# The weekends here.....................



## Fish n chips (Jan 19, 2005)

And dads taking me 2 the fish store wat shall i get


----------



## maxpayne_lhp (Jan 19, 2005)

Waht do you mean?  Hmmm.. tell me your ideas and the tank you intend to kepp!


----------



## Fish n chips (Jan 19, 2005)

What fish shall I get


----------



## hogan (Jan 18, 2005)

you have to tell us what you have, or tanks you have before we can do that


----------



## Lexus (Jan 19, 2005)

Yes, we need to know the size of the tank.


----------



## Fish n chips (Jan 19, 2005)

Ive got south americantetras
angels goramie clown loach hatchetts plec silver ds kuli laoch plats swords gupps zds


----------



## turtlehead (Jan 28, 2005)

tank size?


----------



## Fish n chips (Jan 19, 2005)

qabout 30-35g


----------



## Cichlid Man (Jan 19, 2005)

That sounds pretty full to me.


----------



## (RC) (Jan 18, 2005)

Tanks full.

RC


----------



## aquariumfishguy (Jan 18, 2005)

Ahhh full? 

Sounds overstocked. We don't even know how many of each fish, but without knowing that, just the kind he has tells a lot (that it is probably grossly overstocked).


----------



## Cichlid Man (Jan 19, 2005)

Silver dollers grow to 6 inches and need at least a 55g tank. I have a shoal of 6 in a 120g tank.


----------



## osteoporoosi (Jan 27, 2005)

Clown loaches need at least a 100gallon tank. Ank they should be kept in groups.
My advice: no more fish in yuor tank.


----------



## Fish n chips (Jan 19, 2005)

I bought a pair of male pink kissers


----------



## Cichlid Man (Jan 19, 2005)

:roll:


----------



## aquariumfishguy (Jan 18, 2005)

Fish 'r' fun @ Sun Feb 06 said:


> I bought a pair of male pink kissers


And you asked for our opinion, why?


----------



## Fish n chips (Jan 19, 2005)

Just being curious wat to get :withstup: :withstup:


----------



## osteoporoosi (Jan 27, 2005)

And we recoomend not to get anything..
Your tank is overstocked.
:roll:


----------



## Fish n chips (Jan 19, 2005)

I had already bought before you said "Overstocked"


----------



## aquariumfishguy (Jan 18, 2005)

Well maybe next time you could wait a few before going to buy fish? The facts are there, your tank is overstocked... if you choose not to do anything, that is your choice. Good luck to you and your fish.


----------



## Fish n chips (Jan 19, 2005)

Very sarcastic afg :roll:  :roll:


----------



## turtlehead (Jan 28, 2005)

why were you even asking then? and then after all this act arrogantly, go buy yourself a bigger tank.


----------



## aquariumfishguy (Jan 18, 2005)

No Fish chips, I'm not being sarcastic at all. Please take my words seriously.

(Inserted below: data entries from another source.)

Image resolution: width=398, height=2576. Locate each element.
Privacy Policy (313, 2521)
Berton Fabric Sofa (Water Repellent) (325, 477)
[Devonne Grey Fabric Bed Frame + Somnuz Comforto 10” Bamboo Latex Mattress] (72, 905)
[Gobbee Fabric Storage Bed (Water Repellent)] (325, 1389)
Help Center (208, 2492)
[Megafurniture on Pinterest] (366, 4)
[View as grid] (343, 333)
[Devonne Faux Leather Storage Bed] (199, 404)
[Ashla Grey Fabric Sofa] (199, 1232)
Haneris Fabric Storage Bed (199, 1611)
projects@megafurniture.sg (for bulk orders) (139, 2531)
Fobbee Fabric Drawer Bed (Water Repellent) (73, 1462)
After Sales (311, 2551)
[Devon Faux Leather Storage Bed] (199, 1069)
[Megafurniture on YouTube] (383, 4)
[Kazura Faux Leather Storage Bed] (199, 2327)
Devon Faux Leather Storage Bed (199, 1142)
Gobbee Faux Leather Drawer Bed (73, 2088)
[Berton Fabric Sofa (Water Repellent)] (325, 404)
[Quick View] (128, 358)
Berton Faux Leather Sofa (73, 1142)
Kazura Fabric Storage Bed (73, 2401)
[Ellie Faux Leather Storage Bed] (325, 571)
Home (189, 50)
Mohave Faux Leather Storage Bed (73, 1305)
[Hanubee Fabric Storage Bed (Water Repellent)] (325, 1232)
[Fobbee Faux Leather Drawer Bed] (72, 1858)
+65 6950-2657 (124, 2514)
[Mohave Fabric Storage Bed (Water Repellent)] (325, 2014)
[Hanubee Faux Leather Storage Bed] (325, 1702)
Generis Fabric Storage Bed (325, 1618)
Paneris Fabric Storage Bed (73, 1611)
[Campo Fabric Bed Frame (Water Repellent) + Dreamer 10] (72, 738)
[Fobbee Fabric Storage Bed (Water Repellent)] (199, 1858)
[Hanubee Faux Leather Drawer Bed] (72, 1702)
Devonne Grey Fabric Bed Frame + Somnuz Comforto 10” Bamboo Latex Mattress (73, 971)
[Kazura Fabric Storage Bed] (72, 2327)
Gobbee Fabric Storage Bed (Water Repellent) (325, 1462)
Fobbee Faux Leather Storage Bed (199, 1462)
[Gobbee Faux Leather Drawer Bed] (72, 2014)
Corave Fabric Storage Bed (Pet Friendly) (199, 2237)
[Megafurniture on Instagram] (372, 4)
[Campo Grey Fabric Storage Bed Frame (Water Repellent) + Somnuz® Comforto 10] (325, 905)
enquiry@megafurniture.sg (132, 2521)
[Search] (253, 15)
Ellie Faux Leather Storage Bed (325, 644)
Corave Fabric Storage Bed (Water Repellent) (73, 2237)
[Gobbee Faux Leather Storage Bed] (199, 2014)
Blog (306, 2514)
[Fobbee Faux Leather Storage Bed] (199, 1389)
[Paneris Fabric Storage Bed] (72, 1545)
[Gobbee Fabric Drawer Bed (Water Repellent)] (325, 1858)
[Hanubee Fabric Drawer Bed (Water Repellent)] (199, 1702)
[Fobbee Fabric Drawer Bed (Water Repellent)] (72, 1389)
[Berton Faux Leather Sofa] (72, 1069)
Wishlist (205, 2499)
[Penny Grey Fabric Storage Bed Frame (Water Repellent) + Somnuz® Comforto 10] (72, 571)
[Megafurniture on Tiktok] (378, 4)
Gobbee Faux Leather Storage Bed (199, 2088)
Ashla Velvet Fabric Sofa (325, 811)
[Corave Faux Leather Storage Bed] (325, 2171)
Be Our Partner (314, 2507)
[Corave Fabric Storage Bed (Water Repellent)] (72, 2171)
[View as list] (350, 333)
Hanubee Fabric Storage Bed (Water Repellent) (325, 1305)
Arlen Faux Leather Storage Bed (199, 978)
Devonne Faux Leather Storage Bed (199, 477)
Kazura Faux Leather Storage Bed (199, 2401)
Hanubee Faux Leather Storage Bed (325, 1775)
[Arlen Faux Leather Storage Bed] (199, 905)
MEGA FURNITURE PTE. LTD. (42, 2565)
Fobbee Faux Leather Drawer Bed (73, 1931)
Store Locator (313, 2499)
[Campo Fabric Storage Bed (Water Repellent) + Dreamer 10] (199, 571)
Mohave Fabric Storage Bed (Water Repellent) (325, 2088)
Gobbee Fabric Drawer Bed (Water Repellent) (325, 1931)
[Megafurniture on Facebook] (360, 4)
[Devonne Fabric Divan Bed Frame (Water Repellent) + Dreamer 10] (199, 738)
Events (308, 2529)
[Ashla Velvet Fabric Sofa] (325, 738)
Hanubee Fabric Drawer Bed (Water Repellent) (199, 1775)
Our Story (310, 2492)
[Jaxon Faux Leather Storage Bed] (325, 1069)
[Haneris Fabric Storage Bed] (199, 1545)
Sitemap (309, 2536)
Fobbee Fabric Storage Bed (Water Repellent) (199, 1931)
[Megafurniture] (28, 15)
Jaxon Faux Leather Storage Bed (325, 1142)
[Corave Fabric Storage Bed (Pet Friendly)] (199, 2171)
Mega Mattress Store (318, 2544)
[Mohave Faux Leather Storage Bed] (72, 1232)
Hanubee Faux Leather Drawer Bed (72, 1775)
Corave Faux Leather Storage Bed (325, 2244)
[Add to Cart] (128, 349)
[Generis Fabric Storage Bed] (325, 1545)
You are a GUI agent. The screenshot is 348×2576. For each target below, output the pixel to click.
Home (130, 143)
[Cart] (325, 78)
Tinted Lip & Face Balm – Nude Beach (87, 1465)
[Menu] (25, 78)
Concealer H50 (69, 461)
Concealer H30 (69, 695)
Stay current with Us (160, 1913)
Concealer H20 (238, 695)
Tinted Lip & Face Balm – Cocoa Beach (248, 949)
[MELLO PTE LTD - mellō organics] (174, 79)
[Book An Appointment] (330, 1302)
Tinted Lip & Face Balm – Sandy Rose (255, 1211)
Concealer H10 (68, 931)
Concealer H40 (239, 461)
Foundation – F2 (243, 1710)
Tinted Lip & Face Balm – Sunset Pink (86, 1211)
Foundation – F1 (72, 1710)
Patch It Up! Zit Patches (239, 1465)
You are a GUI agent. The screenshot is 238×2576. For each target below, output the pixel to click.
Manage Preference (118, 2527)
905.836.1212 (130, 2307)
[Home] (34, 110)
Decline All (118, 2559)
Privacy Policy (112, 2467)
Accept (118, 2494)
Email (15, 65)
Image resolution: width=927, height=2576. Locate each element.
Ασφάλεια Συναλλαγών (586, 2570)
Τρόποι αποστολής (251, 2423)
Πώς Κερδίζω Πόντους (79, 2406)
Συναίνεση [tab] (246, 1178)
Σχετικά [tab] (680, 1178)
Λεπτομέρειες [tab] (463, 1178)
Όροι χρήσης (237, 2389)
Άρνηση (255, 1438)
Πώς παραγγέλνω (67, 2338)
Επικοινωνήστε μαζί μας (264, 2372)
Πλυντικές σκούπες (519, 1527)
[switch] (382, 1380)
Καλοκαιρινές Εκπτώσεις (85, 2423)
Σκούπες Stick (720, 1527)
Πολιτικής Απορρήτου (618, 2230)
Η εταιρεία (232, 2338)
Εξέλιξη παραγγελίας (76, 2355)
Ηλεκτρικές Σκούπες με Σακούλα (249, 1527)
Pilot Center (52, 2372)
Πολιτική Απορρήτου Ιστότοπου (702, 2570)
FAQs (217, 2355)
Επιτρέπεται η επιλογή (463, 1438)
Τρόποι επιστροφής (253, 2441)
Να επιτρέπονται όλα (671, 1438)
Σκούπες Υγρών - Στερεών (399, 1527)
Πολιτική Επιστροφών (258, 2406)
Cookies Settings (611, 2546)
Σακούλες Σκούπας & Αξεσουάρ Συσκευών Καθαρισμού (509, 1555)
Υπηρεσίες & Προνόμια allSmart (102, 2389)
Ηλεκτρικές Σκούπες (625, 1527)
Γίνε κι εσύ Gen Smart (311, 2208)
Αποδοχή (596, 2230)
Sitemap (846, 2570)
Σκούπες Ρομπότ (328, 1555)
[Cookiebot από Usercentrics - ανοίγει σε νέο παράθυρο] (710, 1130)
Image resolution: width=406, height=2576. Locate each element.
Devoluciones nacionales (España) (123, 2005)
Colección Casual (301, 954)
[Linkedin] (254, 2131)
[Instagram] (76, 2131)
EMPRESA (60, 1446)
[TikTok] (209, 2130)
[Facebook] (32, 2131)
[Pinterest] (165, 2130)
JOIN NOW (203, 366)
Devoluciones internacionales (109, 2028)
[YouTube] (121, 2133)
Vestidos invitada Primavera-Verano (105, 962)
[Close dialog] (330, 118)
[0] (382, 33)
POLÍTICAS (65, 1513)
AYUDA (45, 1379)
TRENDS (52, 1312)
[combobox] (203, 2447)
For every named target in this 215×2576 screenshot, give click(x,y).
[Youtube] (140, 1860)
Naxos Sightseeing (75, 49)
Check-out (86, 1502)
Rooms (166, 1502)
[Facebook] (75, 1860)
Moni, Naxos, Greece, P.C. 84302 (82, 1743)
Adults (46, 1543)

And I guess we have to remember this is a 10 year old, unsupervised (I assume).

If you are old enough to come online by yourself at 10, you should be old enough to handle hearing the facts. You bought fish before even checking to see other people's opinion. Now you have to deal with the consequences. I just feel bad for the fish.


----------



## Cichlid Man (Jan 19, 2005)

Fish n chips @ Mon Feb 07 said:


> I had already bought before you said "Overstocked"


Well then why did you buy more. :lol:


----------



## MB75 (Jan 24, 2005)

Do you have any idea how large kissers grow?
You should get rid of some of your fish, not buy more of them.


----------